### WHAT TO WORK ON
Format the lines of the items starting at the line containing "Delete the shell.php file" and ending at the last line of the items, both included, as a JSON list of strings with one string per line and blank lines omitted. Cover only those lines.

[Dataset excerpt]

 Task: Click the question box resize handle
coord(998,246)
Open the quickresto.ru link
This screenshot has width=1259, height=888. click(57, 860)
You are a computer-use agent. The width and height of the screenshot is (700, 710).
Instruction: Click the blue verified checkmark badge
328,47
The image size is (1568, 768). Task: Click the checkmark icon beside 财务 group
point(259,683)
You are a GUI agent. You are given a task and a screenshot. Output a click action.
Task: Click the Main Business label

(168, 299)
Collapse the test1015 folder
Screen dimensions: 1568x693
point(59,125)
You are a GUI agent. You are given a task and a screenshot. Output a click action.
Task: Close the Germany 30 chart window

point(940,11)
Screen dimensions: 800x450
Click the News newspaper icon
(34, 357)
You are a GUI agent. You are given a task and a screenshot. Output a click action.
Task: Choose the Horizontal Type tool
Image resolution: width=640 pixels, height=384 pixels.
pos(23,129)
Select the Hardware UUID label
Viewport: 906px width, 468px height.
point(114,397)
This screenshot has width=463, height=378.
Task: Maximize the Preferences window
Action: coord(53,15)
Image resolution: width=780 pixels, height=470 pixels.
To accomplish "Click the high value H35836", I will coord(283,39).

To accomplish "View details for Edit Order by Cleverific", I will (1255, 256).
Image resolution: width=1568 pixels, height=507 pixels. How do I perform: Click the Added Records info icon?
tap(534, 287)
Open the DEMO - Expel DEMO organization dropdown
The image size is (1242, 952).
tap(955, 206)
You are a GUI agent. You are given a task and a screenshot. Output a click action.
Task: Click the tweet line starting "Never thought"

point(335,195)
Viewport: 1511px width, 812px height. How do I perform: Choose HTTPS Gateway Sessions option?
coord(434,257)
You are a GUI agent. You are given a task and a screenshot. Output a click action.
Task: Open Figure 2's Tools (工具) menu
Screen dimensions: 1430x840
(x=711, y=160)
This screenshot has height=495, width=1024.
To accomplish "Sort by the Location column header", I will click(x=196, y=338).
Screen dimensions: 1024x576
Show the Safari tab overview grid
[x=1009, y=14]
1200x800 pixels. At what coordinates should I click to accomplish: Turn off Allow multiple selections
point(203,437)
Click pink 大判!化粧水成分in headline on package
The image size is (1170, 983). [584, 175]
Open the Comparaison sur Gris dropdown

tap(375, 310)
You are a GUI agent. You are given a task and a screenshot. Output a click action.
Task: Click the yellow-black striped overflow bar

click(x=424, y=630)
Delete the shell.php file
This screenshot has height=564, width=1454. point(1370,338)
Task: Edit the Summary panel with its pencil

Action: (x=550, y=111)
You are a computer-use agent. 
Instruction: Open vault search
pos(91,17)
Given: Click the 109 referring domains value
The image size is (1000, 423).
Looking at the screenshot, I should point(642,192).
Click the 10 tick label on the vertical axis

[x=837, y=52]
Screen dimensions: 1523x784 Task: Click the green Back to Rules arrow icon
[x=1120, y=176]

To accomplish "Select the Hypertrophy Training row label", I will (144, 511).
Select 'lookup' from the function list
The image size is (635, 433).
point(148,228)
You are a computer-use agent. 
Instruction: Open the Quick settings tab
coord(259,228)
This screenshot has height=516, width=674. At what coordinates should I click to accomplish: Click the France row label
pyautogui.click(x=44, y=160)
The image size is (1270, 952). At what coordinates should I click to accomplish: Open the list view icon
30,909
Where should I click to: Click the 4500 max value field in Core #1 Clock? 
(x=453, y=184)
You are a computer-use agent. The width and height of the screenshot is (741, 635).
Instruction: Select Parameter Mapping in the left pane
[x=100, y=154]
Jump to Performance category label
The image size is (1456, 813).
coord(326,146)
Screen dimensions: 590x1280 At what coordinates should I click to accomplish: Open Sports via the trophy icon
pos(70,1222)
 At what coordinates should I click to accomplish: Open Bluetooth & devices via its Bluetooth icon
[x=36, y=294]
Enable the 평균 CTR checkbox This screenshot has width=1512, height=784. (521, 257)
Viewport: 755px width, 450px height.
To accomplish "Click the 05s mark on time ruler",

### RESULT BELOW
[
  "Delete the shell.php file",
  "This screenshot has height=564, width=1454. point(1370,338)",
  "Task: Edit the Summary panel with its pencil",
  "Action: (x=550, y=111)",
  "You are a computer-use agent. ",
  "Instruction: Open vault search",
  "pos(91,17)",
  "Given: Click the 109 referring domains value",
  "The image size is (1000, 423).",
  "Looking at the screenshot, I should point(642,192).",
  "Click the 10 tick label on the vertical axis",
  "[x=837, y=52]",
  "Screen dimensions: 1523x784 Task: Click the green Back to Rules arrow icon",
  "[x=1120, y=176]",
  "To accomplish \"Select the Hypertrophy Training row label\", I will (144, 511).",
  "Select 'lookup' from the function list",
  "The image size is (635, 433).",
  "point(148,228)",
  "You are a computer-use agent. ",
  "Instruction: Open the Quick settings tab",
  "coord(259,228)",
  "This screenshot has height=516, width=674. At what coordinates should I click to accomplish: Click the France row label",
  "pyautogui.click(x=44, y=160)",
  "The image size is (1270, 952). At what coordinates should I click to accomplish: Open the list view icon",
  "30,909",
  "Where should I click to: Click the 4500 max value field in Core #1 Clock? ",
  "(x=453, y=184)",
  "You are a computer-use agent. The width and height of the screenshot is (741, 635).",
  "Instruction: Select Parameter Mapping in the left pane",
  "[x=100, y=154]",
  "Jump to Performance category label",
  "The image size is (1456, 813).",
  "coord(326,146)",
  "Screen dimensions: 590x1280 At what coordinates should I click to accomplish: Open Sports via the trophy icon",
  "pos(70,1222)",
  " At what coordinates should I click to accomplish: Open Bluetooth & devices via its Bluetooth icon",
  "[x=36, y=294]",
  "Enable the 평균 CTR checkbox This screenshot has width=1512, height=784. (521, 257)",
  "Viewport: 755px width, 450px height.",
  "To accomplish \"Click the 05s mark on time ruler\","
]